EXERCISE INSTRUCTIONS:
Put the lines below into a numbered list, skipping any blank lines. Leave out the pictures.

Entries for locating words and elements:
================

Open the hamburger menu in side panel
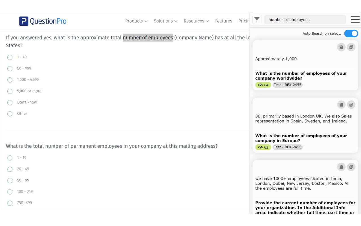This screenshot has height=226, width=361. point(355,19)
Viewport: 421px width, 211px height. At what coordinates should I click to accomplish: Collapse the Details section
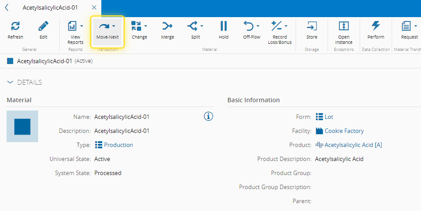click(10, 82)
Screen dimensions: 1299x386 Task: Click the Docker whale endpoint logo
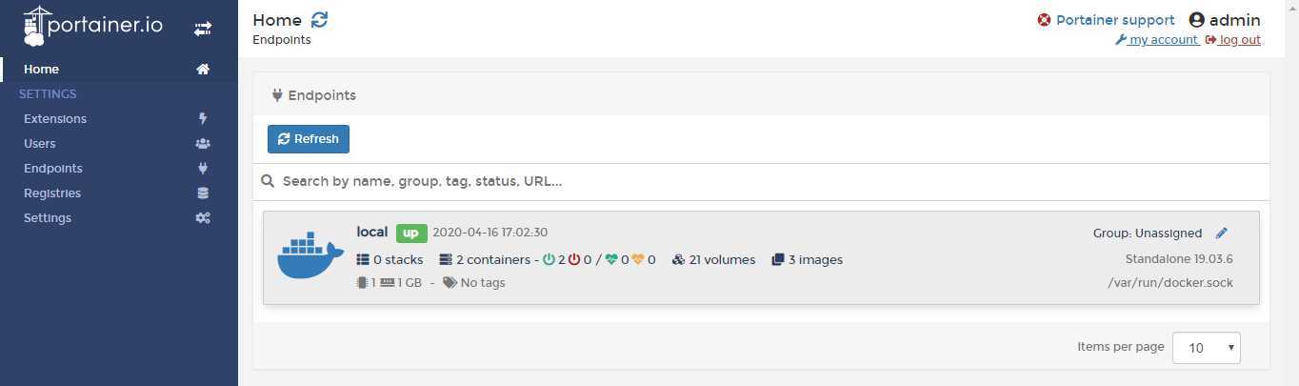(x=310, y=254)
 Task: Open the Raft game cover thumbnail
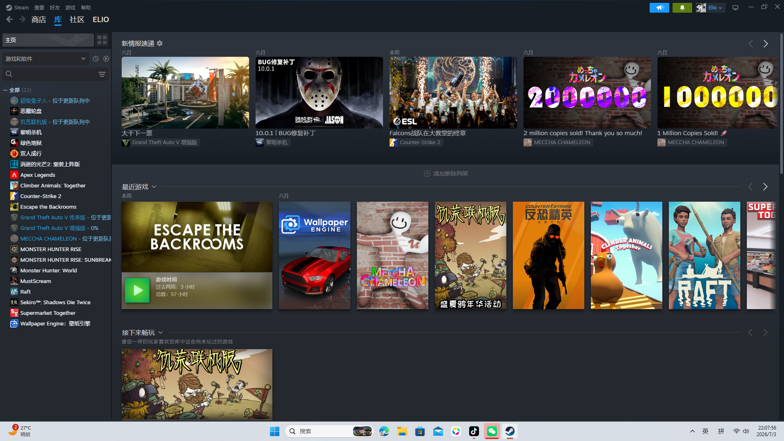pyautogui.click(x=704, y=255)
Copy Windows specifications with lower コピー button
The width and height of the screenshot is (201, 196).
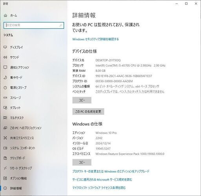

================

ANSWER IN FULL:
1. Open the hamburger menu in side panel
2. This screenshot has height=226, width=361. point(355,19)
3. Viewport: 421px width, 211px height. At what coordinates should I click to accomplish: Collapse the Details section
4. click(10, 82)
5. Screen dimensions: 1299x386 Task: Click the Docker whale endpoint logo
6. (x=310, y=254)
7.  Task: Open the Raft game cover thumbnail
8. pyautogui.click(x=704, y=255)
9. Copy Windows specifications with lower コピー button
10. The width and height of the screenshot is (201, 196).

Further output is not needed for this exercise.